DEV Community

Cover image for Insane WPF Scatter Chart performance with Parallel Rendering
Andrew Bt
Andrew Bt

Posted on

Insane WPF Scatter Chart performance with Parallel Rendering

Today one of our first ever customers (dan danna naah!) contacted us after 3-years and asked about our Scatter Chart performance. They are still using v1.x of SciChart and wanted to know if it was possible with the latest version to draw a million points in a scatter chart at interactive framerates, and what performance improvements we had achieved over the years.

This was a chance for us to show off, I thought!! :-)

Well, over the major versions we have focused on performance (see our article How Fast is SciChart WPF Chart). SciChart has gotten faster over the major versions as you can see below and in the article above:

ScatterPerformance

Scatter performance in our tests has improved from about 1.8 FPS for 250k points in v1.7 to 12FPS in v3.2, about a 6x speed improvement. This is good, but not quite good enough, the customer would like to draw 1,000,000 points in a scatter chart ....

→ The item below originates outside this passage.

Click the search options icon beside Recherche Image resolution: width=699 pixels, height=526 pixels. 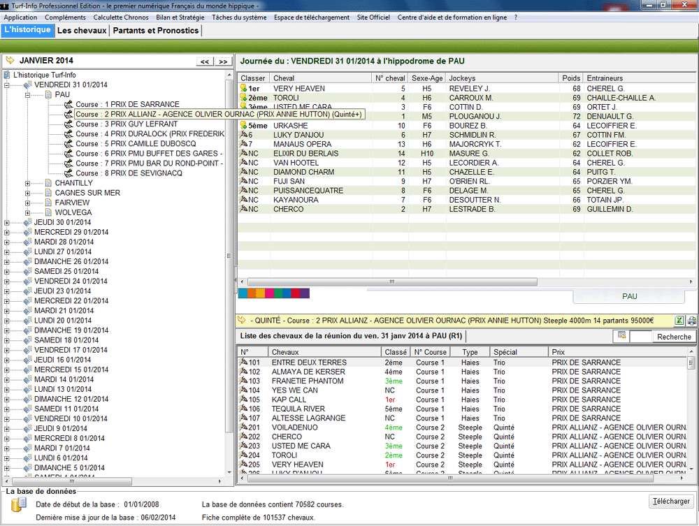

Parallel Rendering for Scatter Charts

An old FAQ on the SciChart forums show a quick hack to enable multi-threaded rendering for the EllipsePointMarker type. This gives a decent boost in scatter chart performance on dual and quad core machines.

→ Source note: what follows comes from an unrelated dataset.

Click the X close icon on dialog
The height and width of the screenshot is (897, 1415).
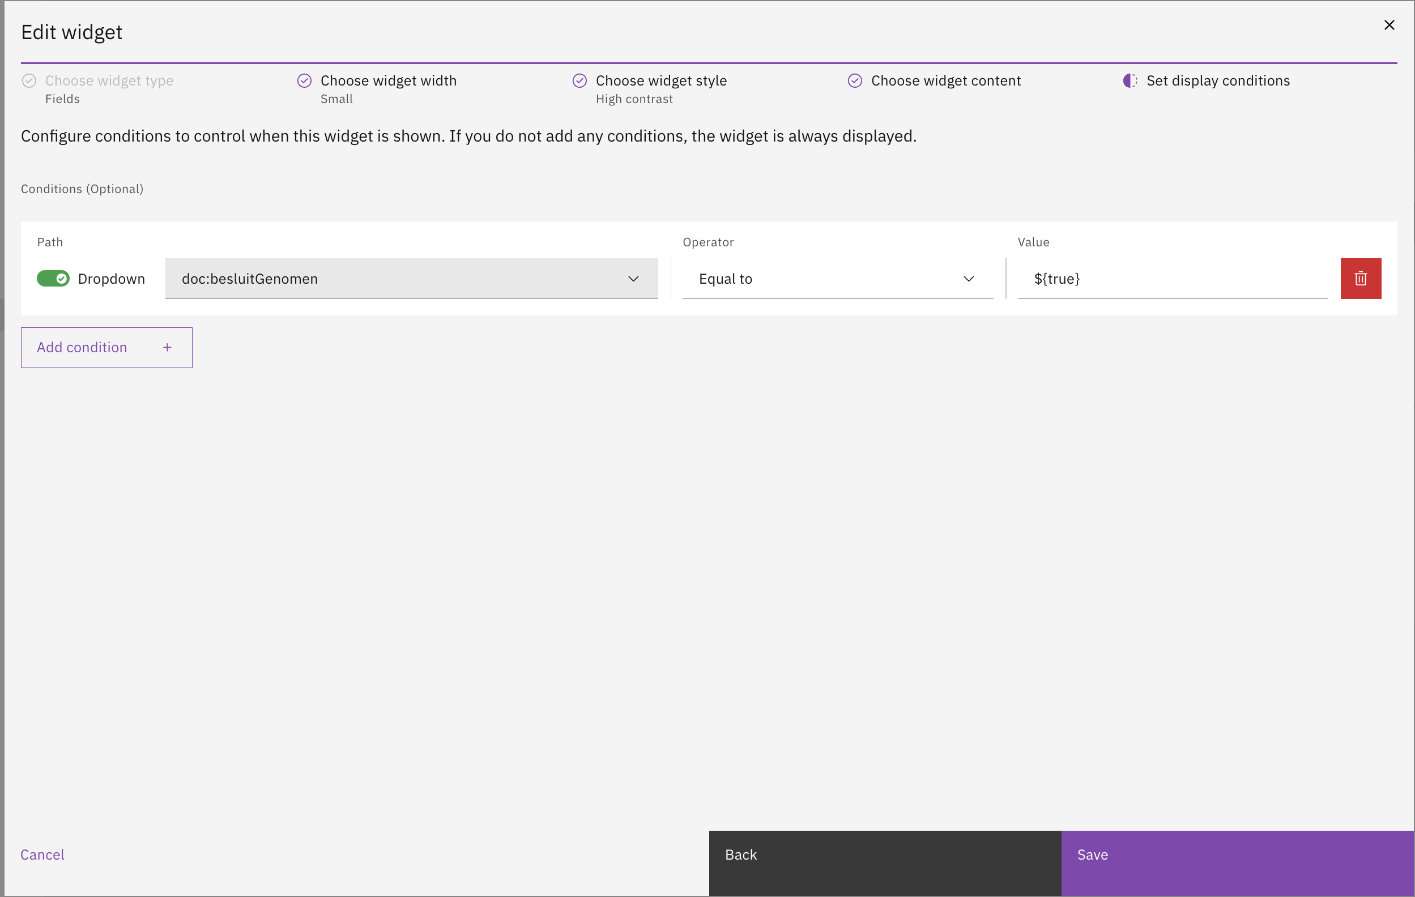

Unfortunately the sample no longer compiles, it only works with SciChart v3.1. So we took this as a starting point and re-worked it for SciChart v3.4.

A small update to the SciChart BasePointMarker API

We needed to add a small enhancement (backward compatible) to the BasePointMarker type. This has been added to v3.4.2.6726 and above which you can get from our NuGet feed. This allows us to be notified in the pointmarker when a batch begins and ends and do some caching.

A new ParallelEllipsePointMarker type

With our new slightly modified API, we can create a new ParallelEllipsePointMarker type that takes advantage of the Begin/End batching.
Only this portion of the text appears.